▸ Exercise instructions: Reproduce everything from the start of the entries down to the line containing "[x=573, y=33]", both ends included, with nothing changed.

▸ Input material:
————
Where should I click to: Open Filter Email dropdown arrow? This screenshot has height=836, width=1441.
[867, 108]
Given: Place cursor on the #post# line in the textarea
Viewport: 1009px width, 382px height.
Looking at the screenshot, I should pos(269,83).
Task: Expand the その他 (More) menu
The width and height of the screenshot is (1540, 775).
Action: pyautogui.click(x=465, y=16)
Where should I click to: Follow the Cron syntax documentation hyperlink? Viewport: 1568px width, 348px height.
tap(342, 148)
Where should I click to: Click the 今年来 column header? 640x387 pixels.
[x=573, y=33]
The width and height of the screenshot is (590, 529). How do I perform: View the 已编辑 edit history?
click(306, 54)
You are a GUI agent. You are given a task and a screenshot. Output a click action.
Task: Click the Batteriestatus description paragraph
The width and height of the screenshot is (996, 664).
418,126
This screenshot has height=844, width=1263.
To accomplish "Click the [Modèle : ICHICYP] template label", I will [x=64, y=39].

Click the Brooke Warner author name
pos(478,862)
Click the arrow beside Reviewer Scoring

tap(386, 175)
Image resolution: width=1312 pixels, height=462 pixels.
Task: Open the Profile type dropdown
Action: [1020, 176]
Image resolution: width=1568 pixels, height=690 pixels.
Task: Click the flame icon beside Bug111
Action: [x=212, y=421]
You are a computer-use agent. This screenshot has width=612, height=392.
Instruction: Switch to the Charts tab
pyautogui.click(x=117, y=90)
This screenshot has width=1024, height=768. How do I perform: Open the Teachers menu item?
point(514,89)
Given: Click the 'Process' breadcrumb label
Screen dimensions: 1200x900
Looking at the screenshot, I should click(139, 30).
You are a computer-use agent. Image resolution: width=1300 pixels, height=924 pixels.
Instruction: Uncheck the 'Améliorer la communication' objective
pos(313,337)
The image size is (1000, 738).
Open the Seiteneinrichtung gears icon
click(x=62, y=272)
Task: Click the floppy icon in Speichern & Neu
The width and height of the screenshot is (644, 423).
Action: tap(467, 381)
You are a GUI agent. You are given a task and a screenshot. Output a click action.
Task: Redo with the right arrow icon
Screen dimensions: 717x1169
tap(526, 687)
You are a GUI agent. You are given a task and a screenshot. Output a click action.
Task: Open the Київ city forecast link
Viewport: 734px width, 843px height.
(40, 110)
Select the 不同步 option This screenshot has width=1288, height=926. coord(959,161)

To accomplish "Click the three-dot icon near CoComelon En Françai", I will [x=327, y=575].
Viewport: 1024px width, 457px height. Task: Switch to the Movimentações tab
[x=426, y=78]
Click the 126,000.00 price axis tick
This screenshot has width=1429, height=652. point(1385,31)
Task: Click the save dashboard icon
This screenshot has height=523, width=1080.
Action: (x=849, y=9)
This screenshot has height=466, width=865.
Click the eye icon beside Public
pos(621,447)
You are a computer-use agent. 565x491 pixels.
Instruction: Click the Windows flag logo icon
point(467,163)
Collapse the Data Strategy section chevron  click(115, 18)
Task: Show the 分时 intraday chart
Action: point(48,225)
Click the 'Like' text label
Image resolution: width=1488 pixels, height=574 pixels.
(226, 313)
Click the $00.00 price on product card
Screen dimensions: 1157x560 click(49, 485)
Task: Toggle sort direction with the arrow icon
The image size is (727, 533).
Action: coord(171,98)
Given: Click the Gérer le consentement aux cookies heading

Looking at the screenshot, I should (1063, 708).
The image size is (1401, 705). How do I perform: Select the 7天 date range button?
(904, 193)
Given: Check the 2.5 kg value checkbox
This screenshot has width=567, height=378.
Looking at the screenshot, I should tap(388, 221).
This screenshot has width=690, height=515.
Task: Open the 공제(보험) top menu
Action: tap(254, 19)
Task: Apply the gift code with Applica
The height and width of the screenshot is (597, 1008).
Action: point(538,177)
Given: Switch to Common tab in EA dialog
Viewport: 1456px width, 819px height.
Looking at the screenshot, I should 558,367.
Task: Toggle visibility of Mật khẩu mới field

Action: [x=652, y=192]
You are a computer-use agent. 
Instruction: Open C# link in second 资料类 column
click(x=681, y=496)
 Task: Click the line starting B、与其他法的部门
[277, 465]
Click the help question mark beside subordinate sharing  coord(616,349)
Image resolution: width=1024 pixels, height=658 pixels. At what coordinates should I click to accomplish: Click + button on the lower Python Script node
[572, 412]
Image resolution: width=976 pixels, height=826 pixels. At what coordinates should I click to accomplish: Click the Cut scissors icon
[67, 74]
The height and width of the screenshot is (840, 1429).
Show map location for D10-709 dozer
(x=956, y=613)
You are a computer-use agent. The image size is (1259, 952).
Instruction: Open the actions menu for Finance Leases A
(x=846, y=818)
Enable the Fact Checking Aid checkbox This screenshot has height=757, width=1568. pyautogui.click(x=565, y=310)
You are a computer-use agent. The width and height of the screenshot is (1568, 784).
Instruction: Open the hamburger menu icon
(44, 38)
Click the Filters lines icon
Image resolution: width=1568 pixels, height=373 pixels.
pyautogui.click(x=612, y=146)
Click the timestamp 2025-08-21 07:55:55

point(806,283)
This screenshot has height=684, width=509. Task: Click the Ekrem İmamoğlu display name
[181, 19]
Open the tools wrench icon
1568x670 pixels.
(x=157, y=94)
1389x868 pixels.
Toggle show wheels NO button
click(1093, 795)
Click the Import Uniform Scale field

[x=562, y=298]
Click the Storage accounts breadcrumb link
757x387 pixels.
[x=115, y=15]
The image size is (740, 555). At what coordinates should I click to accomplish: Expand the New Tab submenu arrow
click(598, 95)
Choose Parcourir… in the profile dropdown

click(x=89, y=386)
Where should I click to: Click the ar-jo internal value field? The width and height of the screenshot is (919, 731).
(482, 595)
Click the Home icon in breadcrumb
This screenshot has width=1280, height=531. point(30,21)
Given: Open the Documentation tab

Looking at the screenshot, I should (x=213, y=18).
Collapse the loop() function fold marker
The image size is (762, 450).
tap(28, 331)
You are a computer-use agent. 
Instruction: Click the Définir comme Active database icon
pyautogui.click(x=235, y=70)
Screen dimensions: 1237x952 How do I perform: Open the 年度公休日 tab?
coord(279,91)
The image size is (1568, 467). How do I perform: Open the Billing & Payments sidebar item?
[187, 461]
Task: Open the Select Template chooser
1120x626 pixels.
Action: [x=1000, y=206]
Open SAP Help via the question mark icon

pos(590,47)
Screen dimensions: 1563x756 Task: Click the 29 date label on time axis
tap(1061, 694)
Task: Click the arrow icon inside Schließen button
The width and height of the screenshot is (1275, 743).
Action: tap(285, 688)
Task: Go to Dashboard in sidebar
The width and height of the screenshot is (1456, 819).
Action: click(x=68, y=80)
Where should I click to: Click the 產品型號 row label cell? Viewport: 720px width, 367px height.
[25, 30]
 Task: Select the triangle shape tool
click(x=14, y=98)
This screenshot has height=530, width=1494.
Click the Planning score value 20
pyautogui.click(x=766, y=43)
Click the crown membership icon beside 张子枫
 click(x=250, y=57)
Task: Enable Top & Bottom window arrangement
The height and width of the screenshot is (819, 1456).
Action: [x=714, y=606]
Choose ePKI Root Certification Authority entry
————
▸ Exercise solution:
Where should I click to: Open Filter Email dropdown arrow? This screenshot has height=836, width=1441.
[867, 108]
Given: Place cursor on the #post# line in the textarea
Viewport: 1009px width, 382px height.
Looking at the screenshot, I should pos(269,83).
Task: Expand the その他 (More) menu
The width and height of the screenshot is (1540, 775).
Action: pyautogui.click(x=465, y=16)
Where should I click to: Follow the Cron syntax documentation hyperlink? Viewport: 1568px width, 348px height.
tap(342, 148)
Where should I click to: Click the 今年来 column header? 640x387 pixels.
[x=573, y=33]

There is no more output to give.